▸ **Short task**
Turn everything from the line containing "You are a GUI" down to the end of the rows into a Markdown table with the columns Line and Text, numbering each line and skipping blank ones. Leave the pictures out of the answer.

## begin Available records

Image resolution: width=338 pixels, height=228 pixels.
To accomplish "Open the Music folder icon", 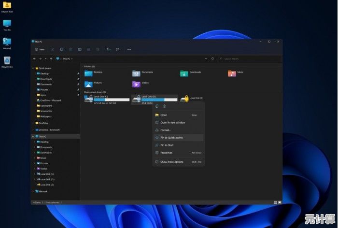I will coord(232,73).

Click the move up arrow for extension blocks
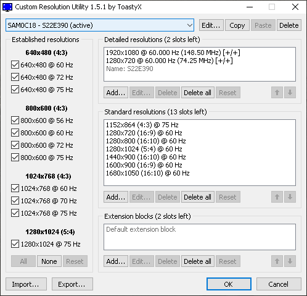pyautogui.click(x=277, y=261)
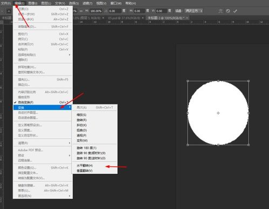This screenshot has width=269, height=209.
Task: Click the right-middle handle of the transform box
Action: tap(249, 113)
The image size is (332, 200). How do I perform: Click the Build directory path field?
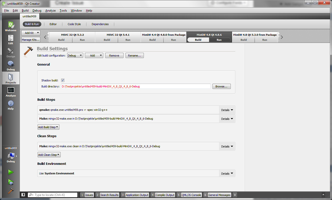pyautogui.click(x=136, y=86)
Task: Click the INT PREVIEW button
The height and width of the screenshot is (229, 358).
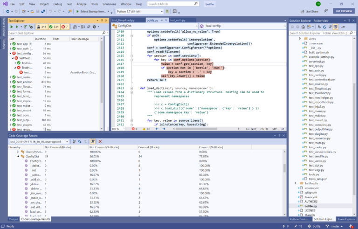Action: pos(343,11)
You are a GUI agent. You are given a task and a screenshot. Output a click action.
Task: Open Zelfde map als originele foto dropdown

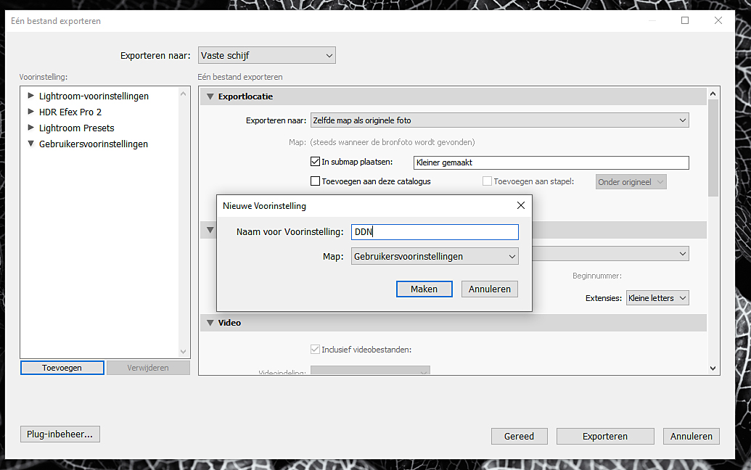tap(499, 120)
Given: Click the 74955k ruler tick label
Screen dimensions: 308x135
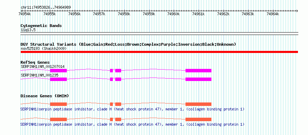Looking at the screenshot, I should [49, 14].
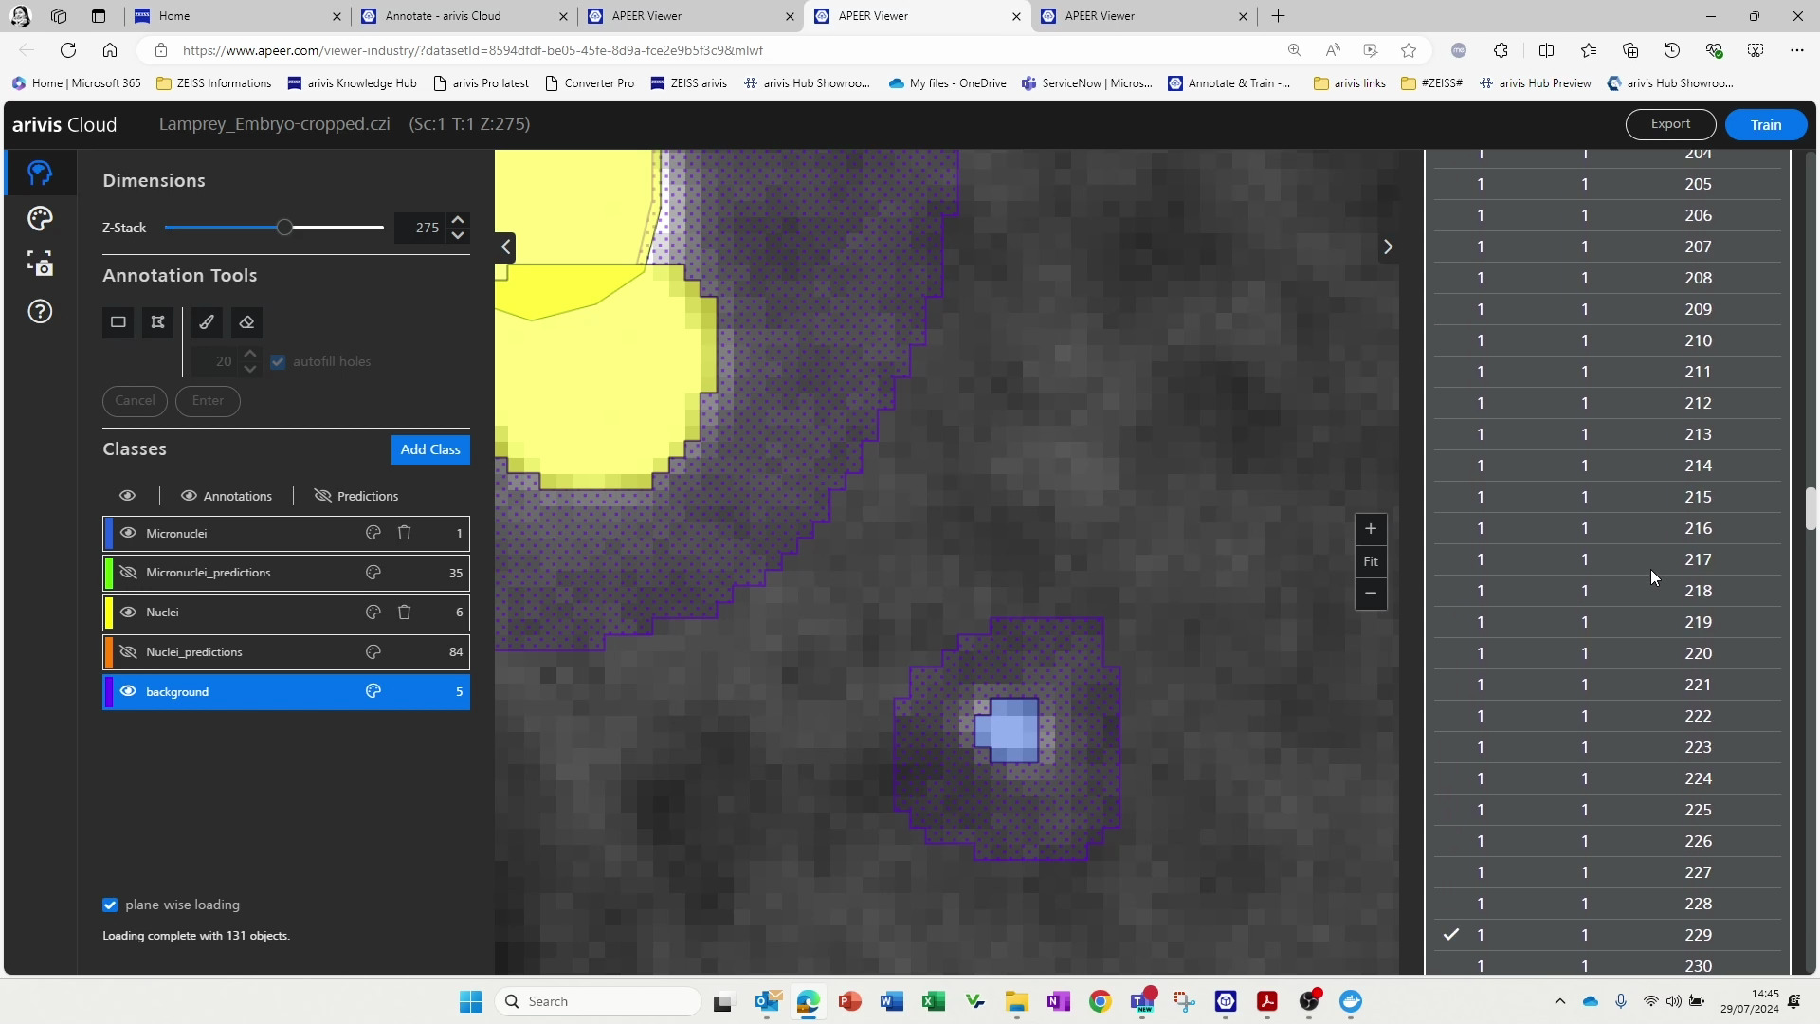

## end Available records

▸ **Output for this exercise**
| Line | Text |
|---|---|
| 1 | You are a GUI agent. You are given a task and a screenshot. Output a click action. |
| 2 | Task: Open Zelfde map als originele foto dropdown |
| 3 | tap(499, 120) |
| 4 | Given: Click the 74955k ruler tick label |
| 5 | Screen dimensions: 308x135 |
| 6 | Looking at the screenshot, I should [49, 14]. |